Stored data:
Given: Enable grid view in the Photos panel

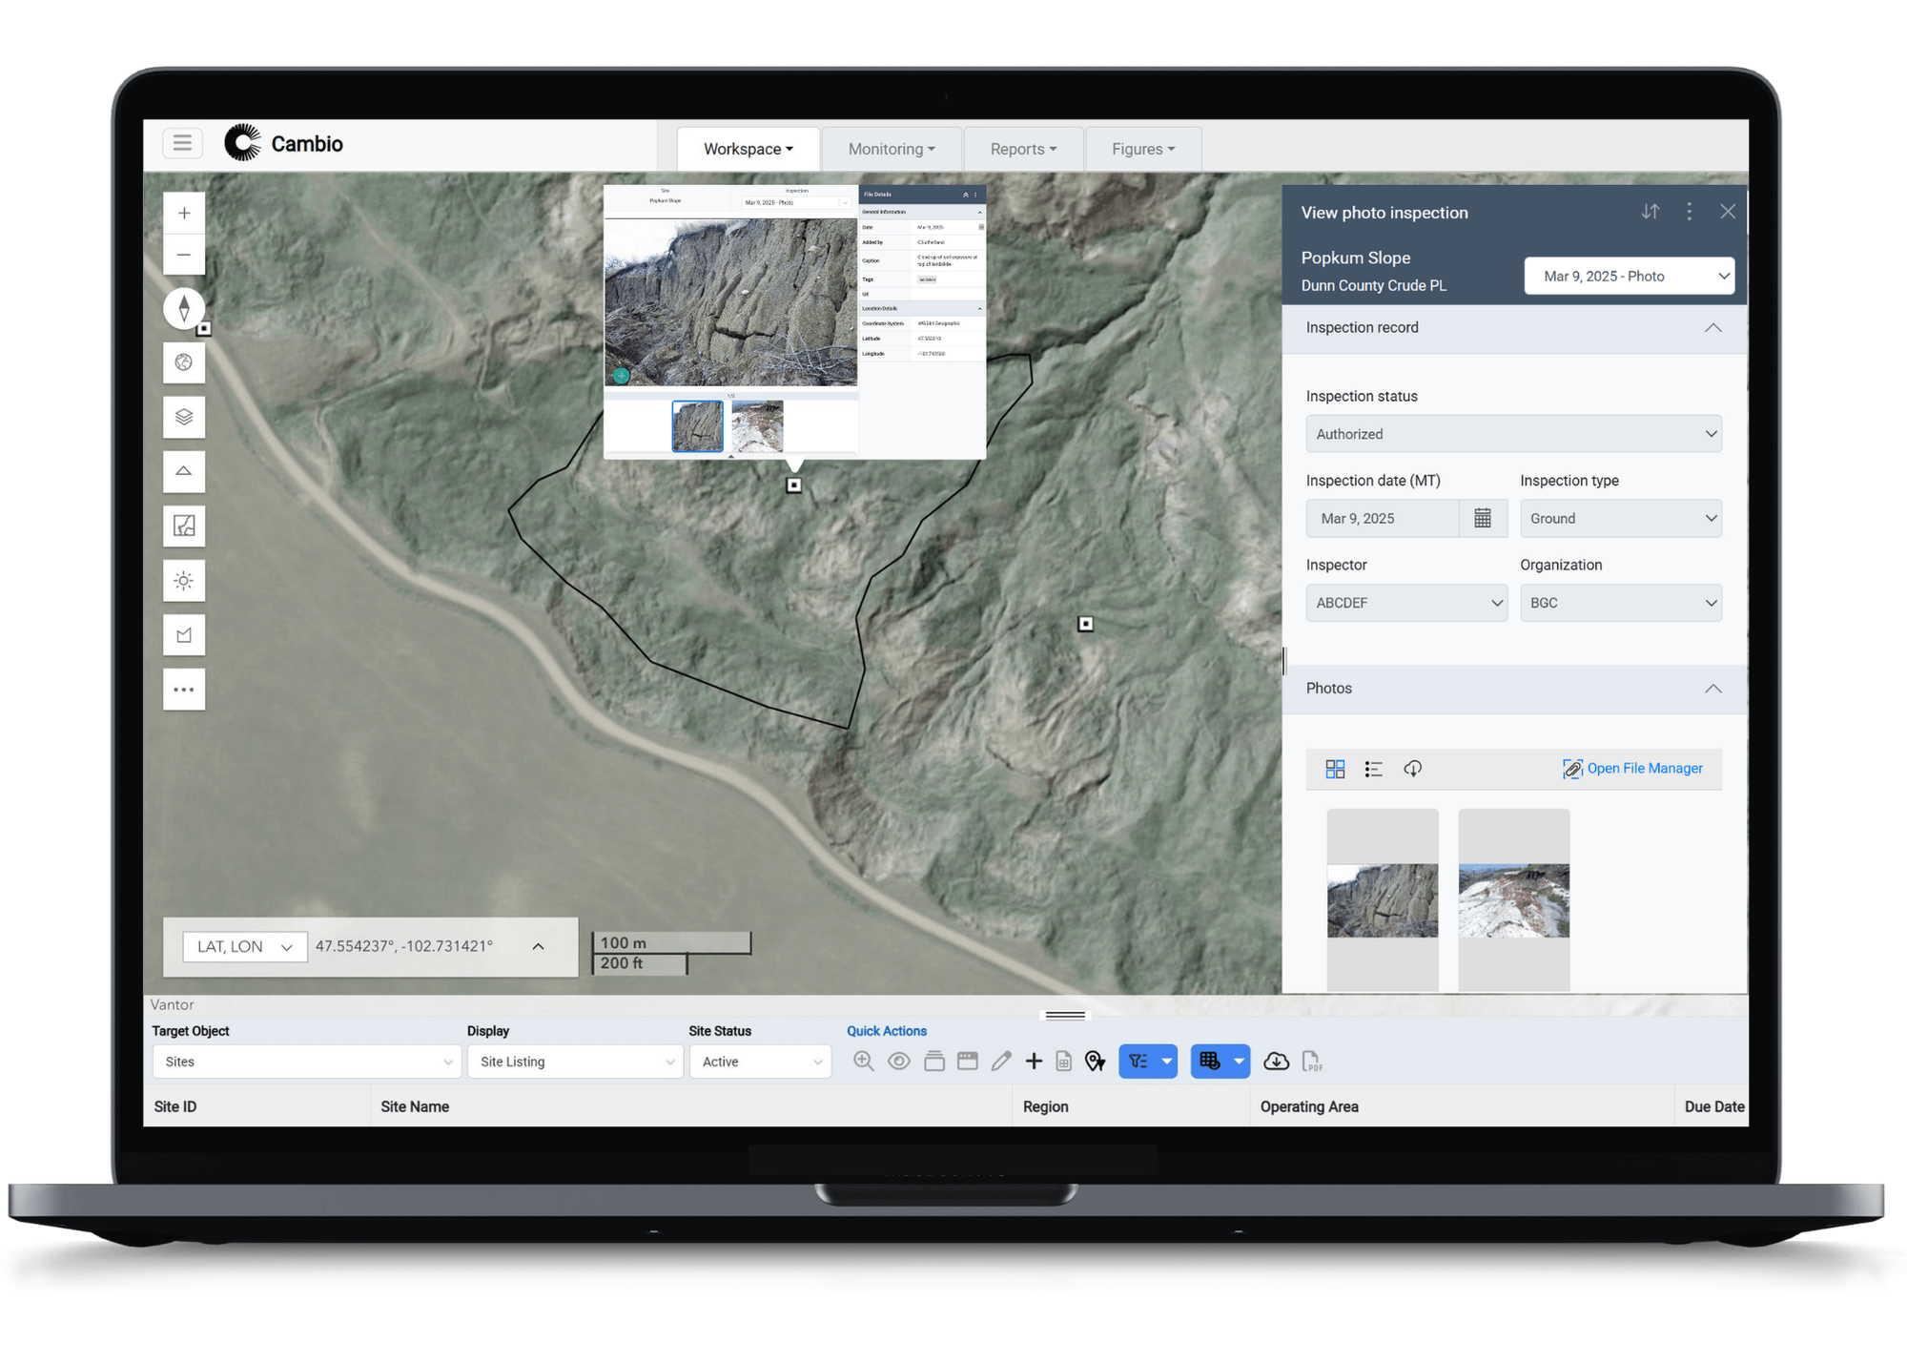Looking at the screenshot, I should pyautogui.click(x=1335, y=769).
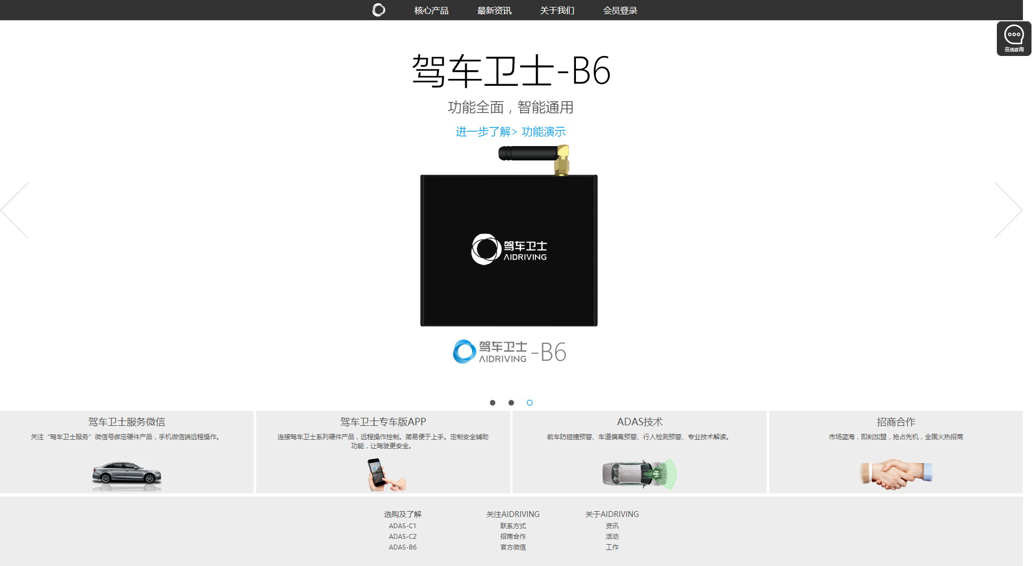Expand the 核心产品 navigation menu
The height and width of the screenshot is (566, 1032).
[x=430, y=10]
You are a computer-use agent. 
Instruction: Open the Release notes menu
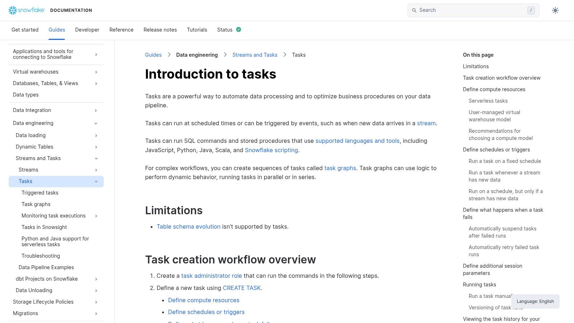[160, 29]
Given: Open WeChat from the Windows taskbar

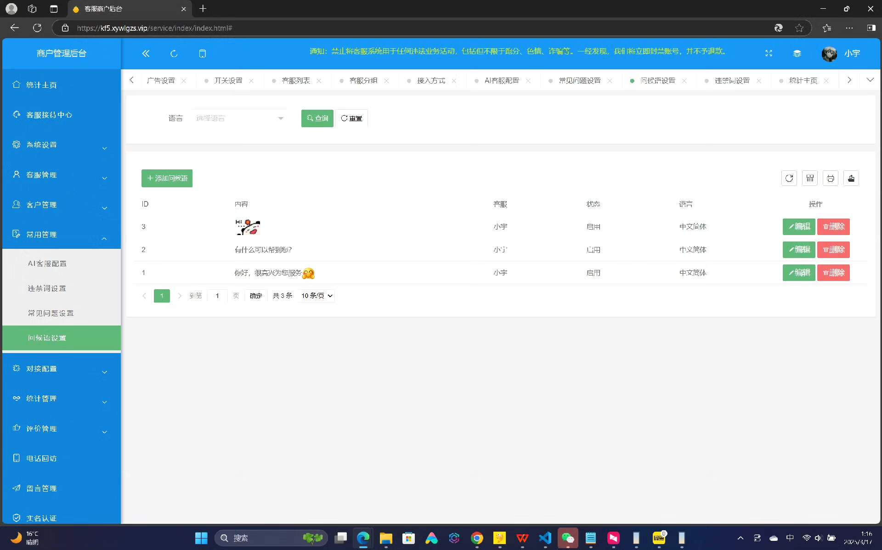Looking at the screenshot, I should click(x=568, y=538).
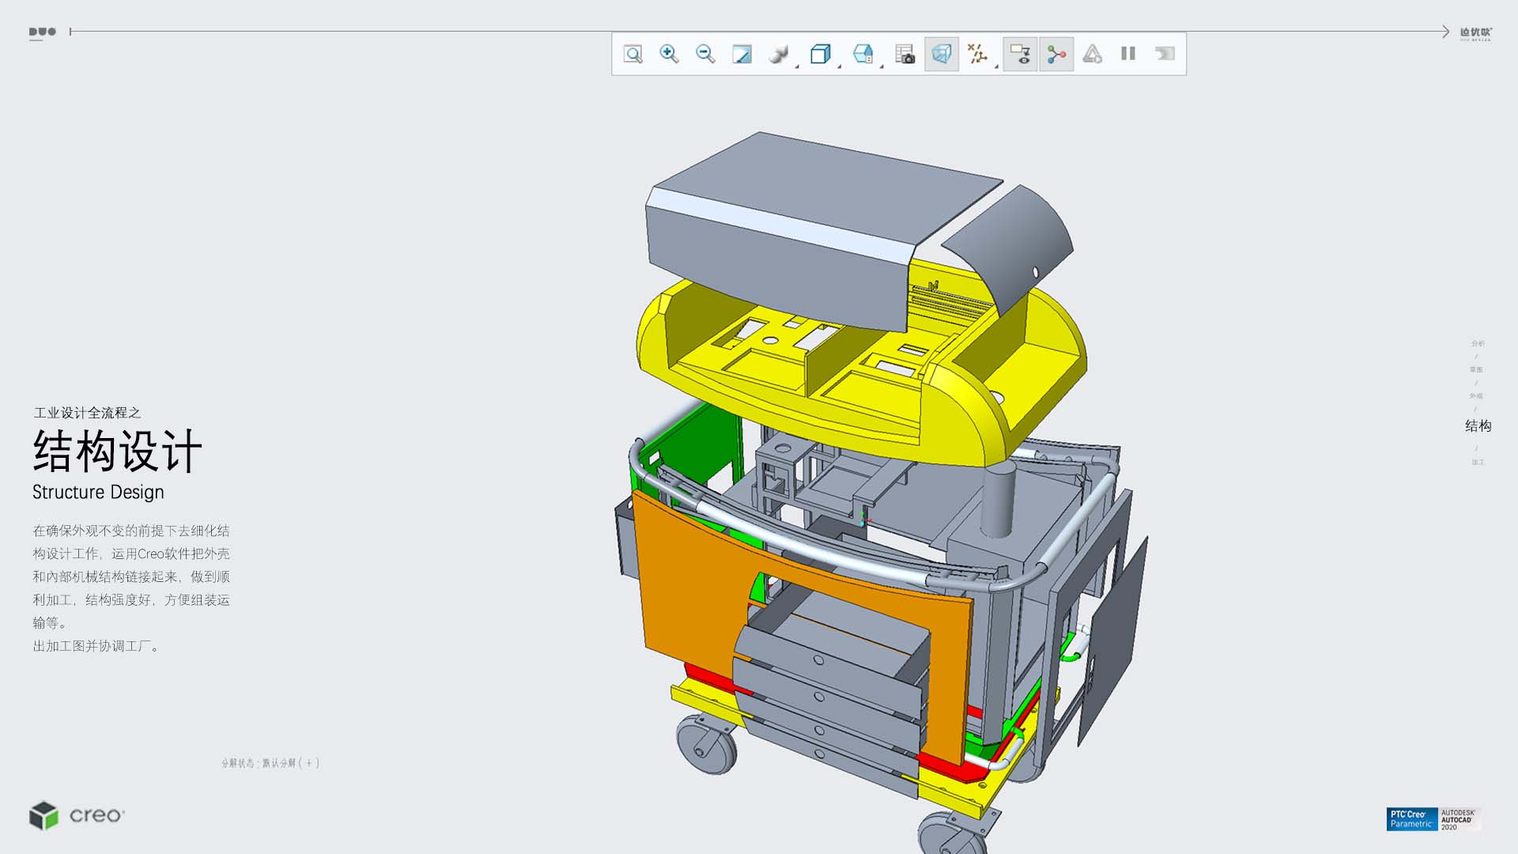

◆ Your instructions ◆
Reproduce the data in full. Do not carry over any picture.

◆ Solution to this task ◆
Given: Enable grid view in the Photos panel

Looking at the screenshot, I should pyautogui.click(x=1335, y=769).
Expand the 核心产品 navigation menu
The height and width of the screenshot is (566, 1032).
[x=430, y=10]
You are a computer-use agent. 
Instruction: Open the Release notes menu
[160, 29]
Given: Open WeChat from the Windows taskbar

Looking at the screenshot, I should click(x=568, y=538).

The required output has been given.